[begin RECORD EXTRACTS]
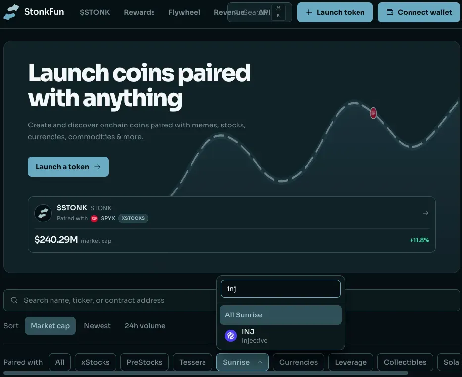Click the INJ Injective token icon

231,336
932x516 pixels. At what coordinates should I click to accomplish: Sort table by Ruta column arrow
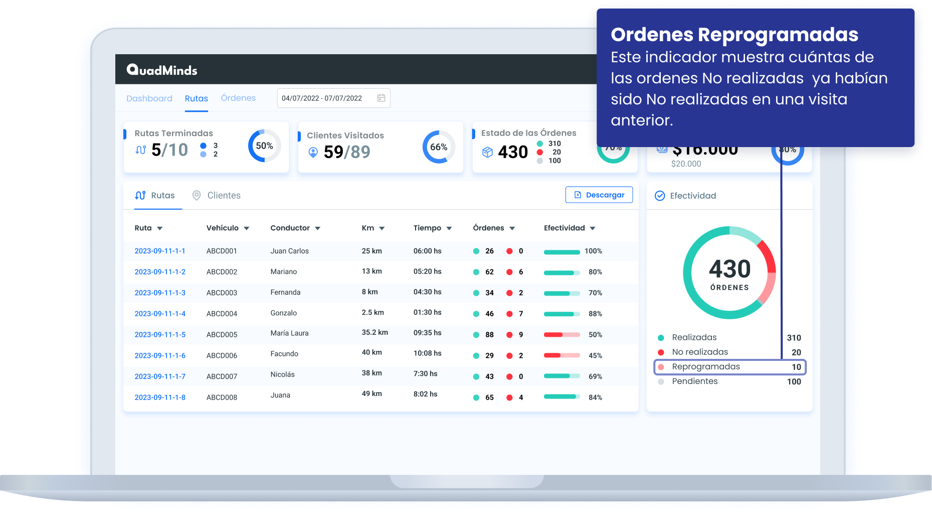tap(160, 228)
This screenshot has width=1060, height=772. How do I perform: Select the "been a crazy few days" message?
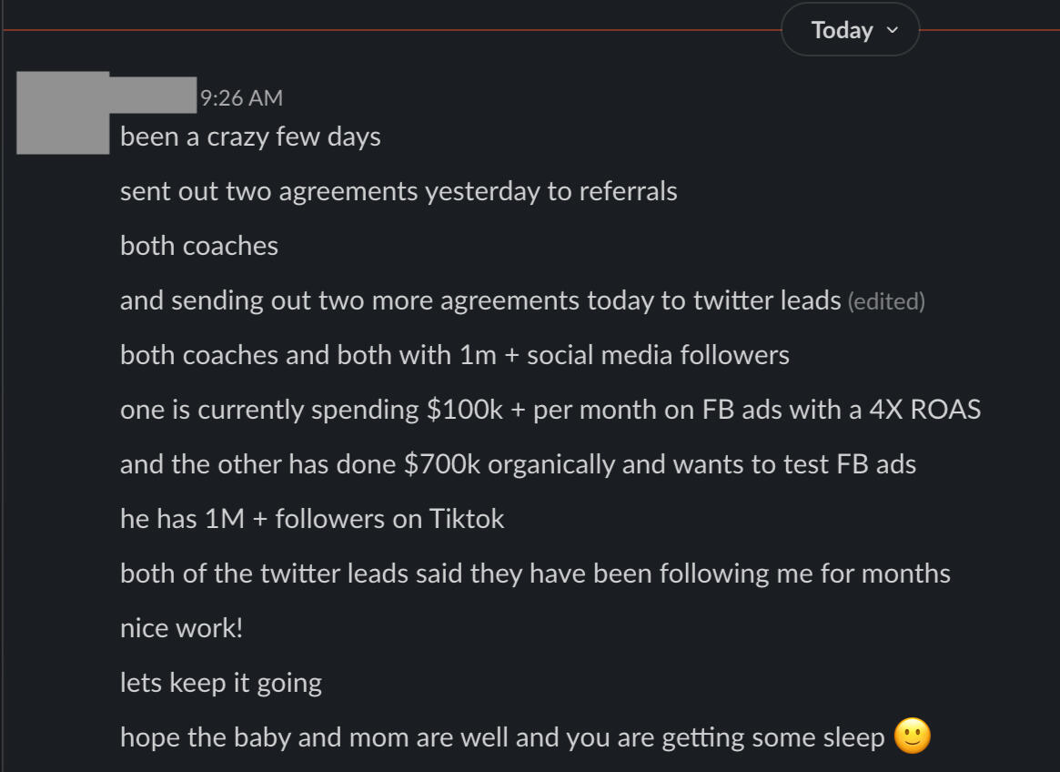pos(250,137)
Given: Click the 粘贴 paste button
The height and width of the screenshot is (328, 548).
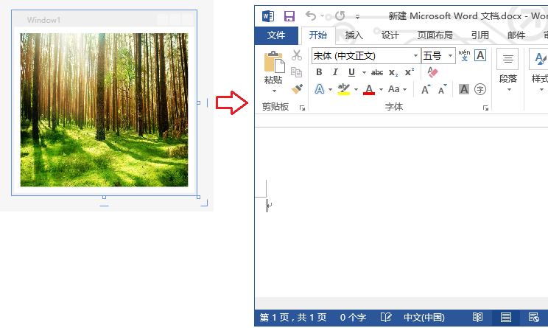Looking at the screenshot, I should pos(273,66).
[end RECORD EXTRACTS]
| PROBLEM DETAILS |
Rewrite the lines above so that "column" becomes "field", keeping everything else the same. Omit the pictures from your answer.

| RESULT BELOW |
Click the INJ Injective token icon

231,336
932x516 pixels. At what coordinates should I click to accomplish: Sort table by Ruta field arrow
tap(160, 228)
This screenshot has width=1060, height=772. How do I perform: Select the "been a crazy few days" message?
pos(250,137)
Given: Click the 粘贴 paste button
The height and width of the screenshot is (328, 548).
Looking at the screenshot, I should pos(273,66).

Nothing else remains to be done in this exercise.